Postgres’s EXPLAIN command displays the query plan, a tree data structure containing instructions that Postgres follows when it executes the query. By using EXPLAIN ANALYZE we ask Postgres to execute the query also, displaying time and data metrics when its finished. We can see in this example there were one million records in the authors table and 50 thousand records in the publications table. At the bottom we see that the join operation took a total of 960ms to finish.

EXPLAIN ANALYZE also tells us how many buckets and batches the hash table used:

Buckets: 4096  Batches: 2  Memory Usage: 2948kB

Like my diagram above, this query used 2 batches: Only half of the data fit into the 4MB working memory buffer!
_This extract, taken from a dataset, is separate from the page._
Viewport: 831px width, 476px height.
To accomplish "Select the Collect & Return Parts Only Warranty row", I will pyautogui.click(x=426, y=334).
Postgres saved the other half of the data in the file buffer.

Increasing work_mem

Now let’s increase the size of the working memory buffer by editing the postgresql.conf file and restarting the Postgres server.

First, I stop my Postgres server:

$ launchctl unload homebrew.mxcl.postgresql.plist

Then I edit postgresql.conf:

$ vim /usr/local/var/postgres/postgresql.conf

…uncommenting and changing the setting:

Finally I restart my server and repeat the test:

$ launchctl load homebrew.mxcl.postgresql.plist
> explain analyze select title, company from publications, authors where author = name;
                                                          QUERY PLAN                                                           
-------------------------------------------------------------------------------------------------------------------------------
 Hash Join  (cost=1895.00..32705.00 rows=50000 width=72) (actual time=59.224..624.716 rows=21 loops=1)
   Hash Cond: ((authors.name)::text = (publications.author)::text)
   ->  Seq Scan on authors  (cost=0.00..20310.00 rows=1000000 width=50) (actual time=0.031..146.327 rows=1000000 loops=1)
   ->  Hash  (cost=1270.00..1270.00 rows=50000 width=88) (actual time=34.436..34.436 rows=50000 loops=1)
         Buckets: 8192  Batches: 1  Memory Usage: 5860kB
         ->  Seq Scan on publications  (cost=0.00..1270.00 rows=50000 width=88) (actual time=0.008..13.382 rows=50000 loops=1)
 Planning time: 0.481 ms
 Execution time: 625.796 ms
(8 rows)

You can see the number of batches is now 1, and the memory usage increased to 5.8MB:

Buckets: 8192  Batches: 1  Memory Usage: 5860kB

Postgres was able to use a working memory buffer size larger than 4MB. This allowed it to save the entire data set into a single, in memory hash table and avoid using temporary buffer files.

Because of this, the total execution time decreased from 960ms to 625ms:

Too Good To Be True

If memory intensive Postgres SQL statements could run so much faster, why does Postgres use only 4MB by default for the working memory buffer size? In this example I increased work_mem modestly from 4MB to 8MB - why not increase it to 1GB or 10GB? Why not use all of your server’s available memory to run all of your SQL statements as fast as possible, all of the time? That’s why you bought that fat box to host your Postgres server, isn’t it?

This result seems too easy, too good to be true. And it is.

Database servers like Postgres are optimized to handle many small, concurrent requests at the same time. Each request needs its own working memory buffer. Not only that, each SQL statement Postgres executes might require multiple memory buffers, one for each join or sort operation the query plan calls for.


My Postgres server isn’t entirely dedicated to executing this one example SQL statement and nothing else. By increasing the value of work_mem, I’ve increased it server-wide for every request, not just for my one slow hash join. Given the same amount of total RAM available on the server box, increasing work_mem means Postgres can handle fewer concurrent requests before running out of memory.

However, it certainly might be the case that 8MB or some larger value for work_mem is appropriate given the amount of memory I have, and the number of concurrent connections I expect.

Be smart about how you configure your Postgres server. Don’t blindly accept the default values, or guess what they should be at the moment you install Postgres. Instead, after your application is finished and running in production, look for memory intensive SQL statements. Measure the SQL queries your application actually executes. Take their blood pressure using the EXPLAIN ANALYZE command; you might find they are memory starved!